- _Data for finding displayed items_
--- begin ---

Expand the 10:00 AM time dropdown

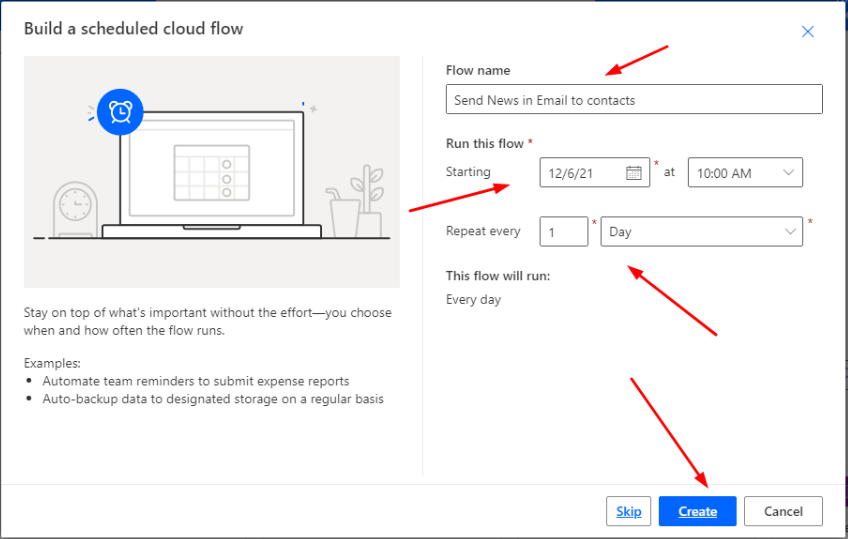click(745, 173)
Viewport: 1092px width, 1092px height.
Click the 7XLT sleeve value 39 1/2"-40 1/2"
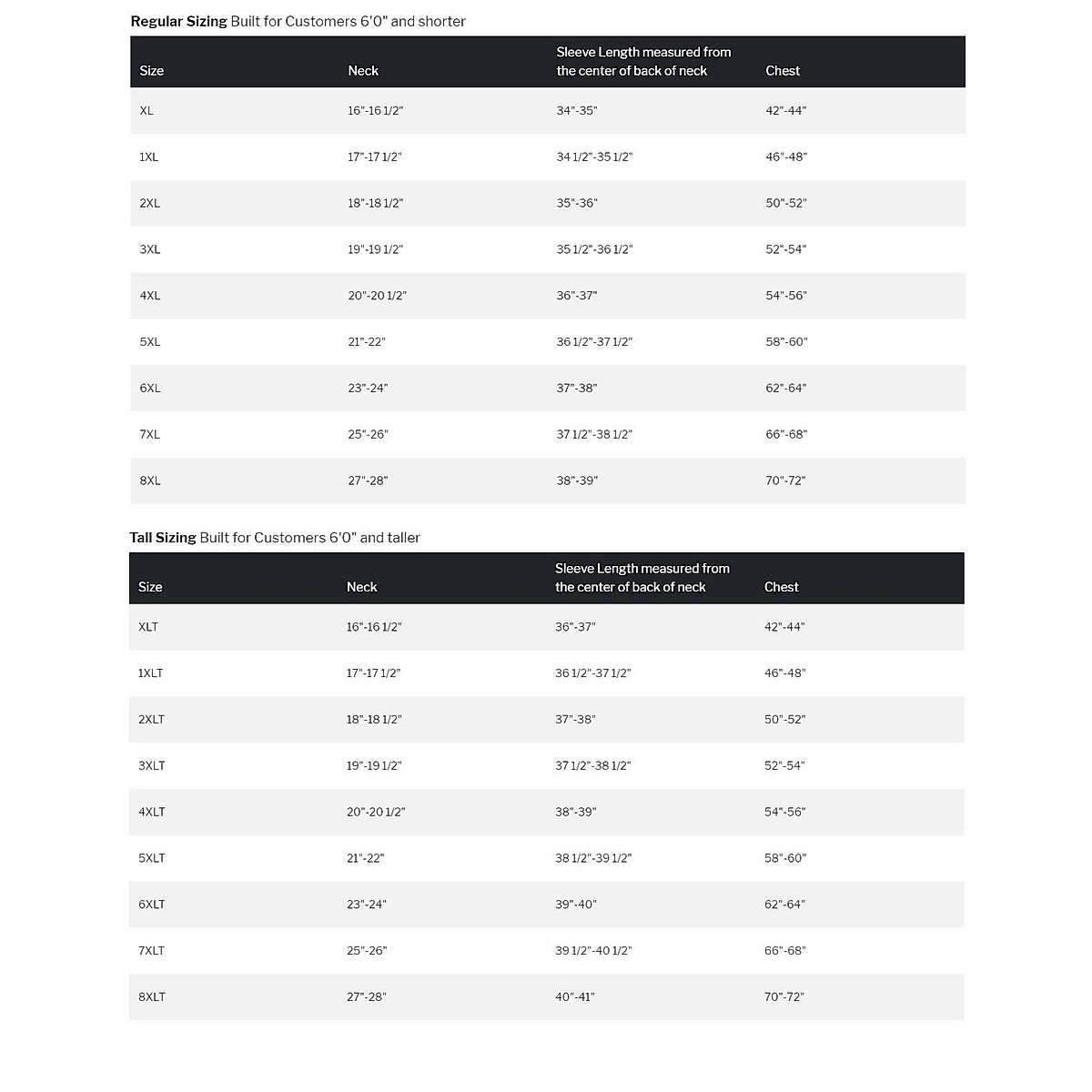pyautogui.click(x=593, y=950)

--- end ---

- _Stated exercise_
Edit all of the data above so that "dropdown" becomes "menu", keeping everything else the same. Leave the pictures out of your answer.

- _Output of the task_
Expand the 10:00 AM time menu

click(745, 173)
Viewport: 1092px width, 1092px height.
Click the 7XLT sleeve value 39 1/2"-40 1/2"
pyautogui.click(x=593, y=950)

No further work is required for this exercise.